FIJI GLOBAL NEWS

Beyond the headline

Maire Bopp — a 25-year-old student from Tahiti — is being remembered for a string of firsts in Pacific HIV advocacy after new details emerge from her visits to Fiji in 1998–99. Bopp was the first islander in the Pacific to publicly disclose that she was HIV positive, she has said, and she revealed this week that she contracted the virus from a boyfriend who knew his status but did not tell her. Her frank disclosures, award recognition and a newly screened documentary mark a turning point in regional efforts to confront stigma and put a human face on the epidemic.

Bopp first told her story to fellow journalists at the Pacific Islands News Association (PINA) meeting in 1998, according to contemporaneous reporting. She later described beginning that presentation by speaking in the third person — recounting “the story” at a distance — before breaking down and telling the room that she was the woman in the account. The emotional reveal drew attention across the region and set the stage for wider public advocacy.

In October 1999 Bopp returned to Suva for another PINA conference, where organisers awarded her a Medal of Freedom in recognition of her work. “Although I was surprised when I received it, this award gives me reassurance that the media is supporting the work I am doing,” she told reporters at the time, saying the honour strengthened her determination to keep speaking out.

Earlier that week a short documentary chronicling four weeks of Bopp’s life as an HIV-positive person was launched and screened on television. Bopp said the film was intended to be “a window to her life,” to show responsible ways of living with HIV and to challenge the stigma surrounding the disease. She made school, church and community visits across Fiji — including meetings in Nadi the previous year — and also spoke to parish groups and young people in Tahiti and the Cook Islands, describing the demand she encountered for first‑hand experience rather than abstract information.

Bopp has been open about the personal cost of going public. She said she fell very ill before diagnosis and spent long periods in hospital; when she told her family, her brother was the first to hear and flew out to support her, followed soon after by her father. While family support proved pivotal, she acknowledged her father found it difficult to accept her diagnosis initially. She completed a BA at the University of the South Pacific before returning to Tahiti with her family that year.

Her blunt message — encapsulated in the line “This is the result of love, not sex. I was in love with him, and this is what happened” — aimed to reframe public perceptions about who can be affected by HIV and why openness matters. Bopp told audiences that people wanted to hear the lived experience: “They want to share the experience of someone who has gone through it,” she said, arguing that confronting stigma required real stories, not silence.

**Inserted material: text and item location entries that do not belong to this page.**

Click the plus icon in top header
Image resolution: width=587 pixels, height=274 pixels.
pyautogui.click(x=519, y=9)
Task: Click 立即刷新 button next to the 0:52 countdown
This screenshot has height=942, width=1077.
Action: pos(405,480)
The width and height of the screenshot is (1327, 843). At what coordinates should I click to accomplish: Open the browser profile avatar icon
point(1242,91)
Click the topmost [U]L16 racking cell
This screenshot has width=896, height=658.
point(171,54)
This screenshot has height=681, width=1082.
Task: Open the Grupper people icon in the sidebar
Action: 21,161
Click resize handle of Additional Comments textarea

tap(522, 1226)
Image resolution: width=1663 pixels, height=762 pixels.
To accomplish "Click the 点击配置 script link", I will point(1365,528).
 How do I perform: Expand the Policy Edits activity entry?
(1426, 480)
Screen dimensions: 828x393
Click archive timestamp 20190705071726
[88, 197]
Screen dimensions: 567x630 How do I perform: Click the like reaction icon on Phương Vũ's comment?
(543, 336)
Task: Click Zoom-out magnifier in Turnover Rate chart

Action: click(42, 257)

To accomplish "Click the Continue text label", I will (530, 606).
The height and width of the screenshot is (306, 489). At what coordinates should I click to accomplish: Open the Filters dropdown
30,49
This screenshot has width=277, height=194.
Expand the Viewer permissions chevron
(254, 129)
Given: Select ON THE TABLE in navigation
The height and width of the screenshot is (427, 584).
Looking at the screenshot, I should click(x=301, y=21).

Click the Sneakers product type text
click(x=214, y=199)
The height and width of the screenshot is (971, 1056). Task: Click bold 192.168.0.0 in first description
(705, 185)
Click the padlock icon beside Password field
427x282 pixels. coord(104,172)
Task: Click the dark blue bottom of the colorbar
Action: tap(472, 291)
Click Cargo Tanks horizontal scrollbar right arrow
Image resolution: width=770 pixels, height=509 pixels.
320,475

Bopp’s pioneering disclosures in 1998–99 are newly foregrounded at a moment when Pacific countries are again grappling with rising case numbers and a new generation of advocates in Fiji and beyond are coming forward. Recent local campaigners have cited the importance of visible, lived testimony in shifting public attitudes; revisiting Bopp’s advocacy highlights how early regional voices helped open space for later activists to speak and to demand better prevention, testing and treatment services.